Clifford continued to write, record, and occasionally work abroad during the 805, until a worse enemy than commercial failure struck. One day in 1986 he was mowing the lawn at home and kept on falling over. A trip to the doctor confirmed the worst; he was in the first stages of multiple sclerosis. It was a cruel blow to one of the most remarkable songwriting talents of all. One can hardly do better than quote from fellow singer-songwriter Dave Cartwright's notes to the 1992 compilation CD 'Gaye And Other Stories'; "When I think of the potential that has been lost here, I get mad. Clifford could have, should have been a huge star... The mind so creative, inventive, unique, is now trapped in a frame that cannot function."

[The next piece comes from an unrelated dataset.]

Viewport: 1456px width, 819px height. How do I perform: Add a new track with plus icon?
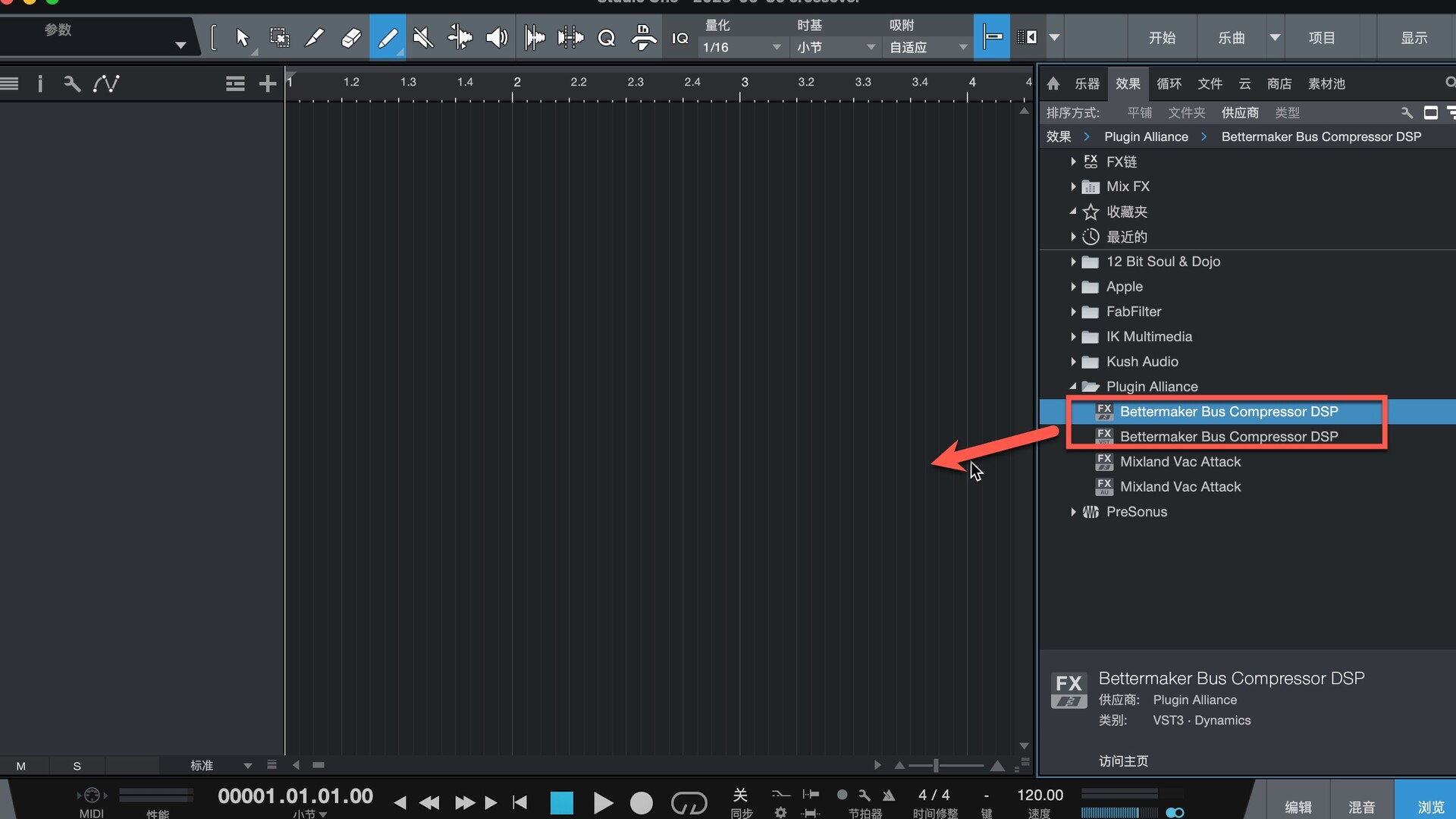pyautogui.click(x=267, y=83)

That was not quite the end of the story. In 1992 a stage musical, 'Shattered World', was based on his life and fight with ill-health. Half of the score consisted of his own songs, and the rest of numbers written about him. Two years later he recorded a new album, 'Julia And Other New Stories' on the independent Midlands label Graduate. To do so must have been an amazing feat; apparently he crawled into his 8-track studio at home on all fours to put the songs down on tape. 'Julia' of the title track was Julia Somerville, the TV newscaster who had recovered from brain surgery. The opening track of the CD consisted of a short spoken endorsement by Cliff Richard.
"I have not and will not come to terms with this illness," he told the local press at about this time. "There are times - usually quite late at night -when I'm almost normal again. But unless they find a cure for this dreadful MS, then I don't see a future."

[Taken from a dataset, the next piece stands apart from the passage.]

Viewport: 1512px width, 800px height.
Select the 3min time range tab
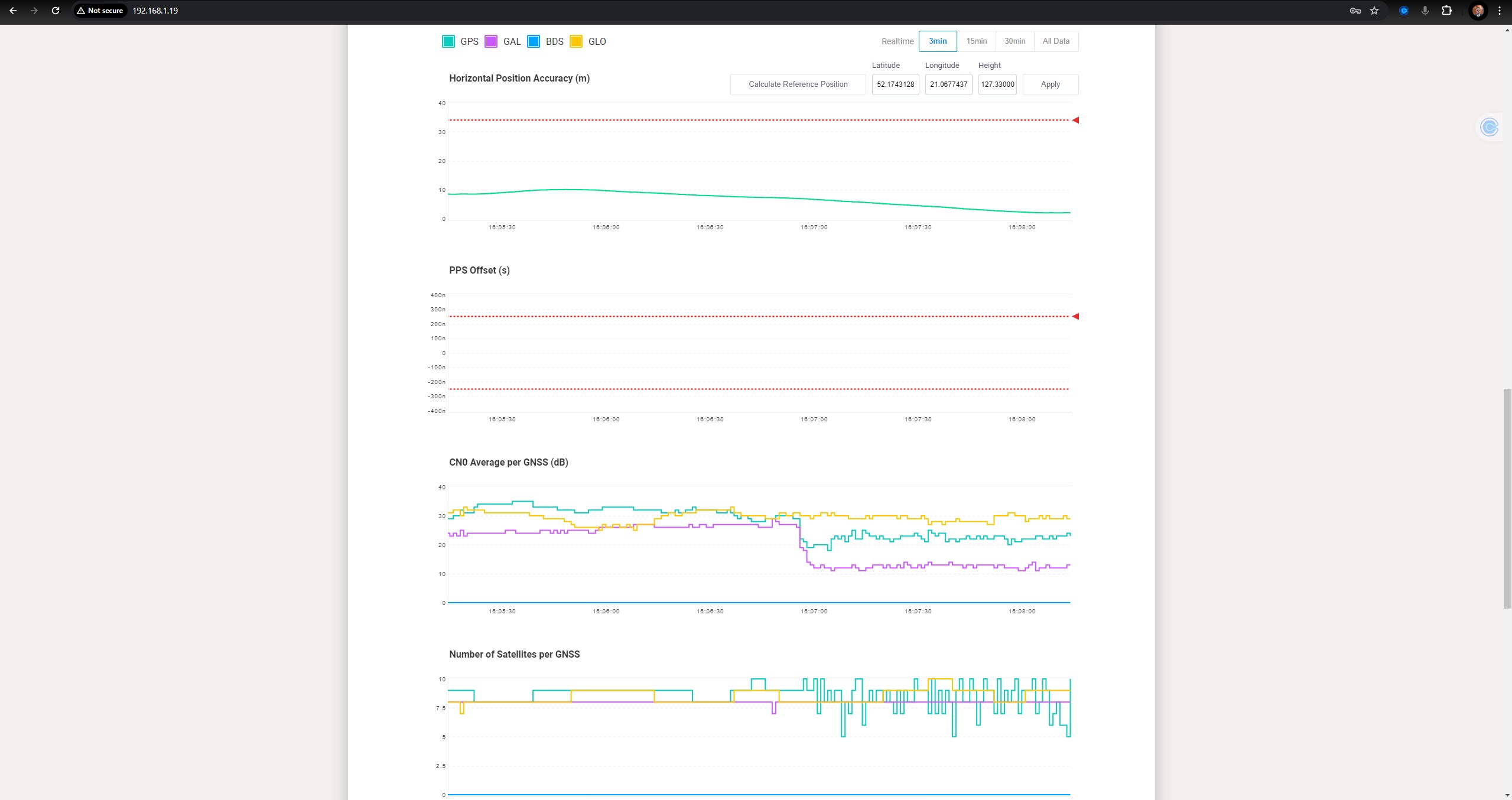[x=938, y=41]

Other artists such as Justin Hayward, Judy Collins, Art Garfunkel and Jack Jones have followed Cliff in recording and performing his songs, and the royalties are naturally much appreciated by a man confined to a wheelchair, whose speech is often indistinct and who relies on a meagre invalidity benefit. Most of his albums are available again on CD, 'Singer Songwriter' having resurfaced as part of Beat Goes On's programme of Dandelion reissues, for example. And if ever there was a cast-iron case for doing the ethical thing by going out there and buying an artist's records -and NOT taping somebody else's copy -surely this is it.
UPDATE – Clifford passed away on 18 December 2001. His music lives on. The results of a BBC Radio 2 listeners’ poll, ‘Best of British’ (favourite British songs of the previous 50 years, to mark Queen Elizabeth II’s Golden Jubilee), were broadcast on 1 June 2002. ‘Home Thoughts From Abroad’ was No. 4 (behind the far better-known ‘Bohemian Rhapsody’, ‘A Whiter Shade of Pale’, and ‘Imagine’).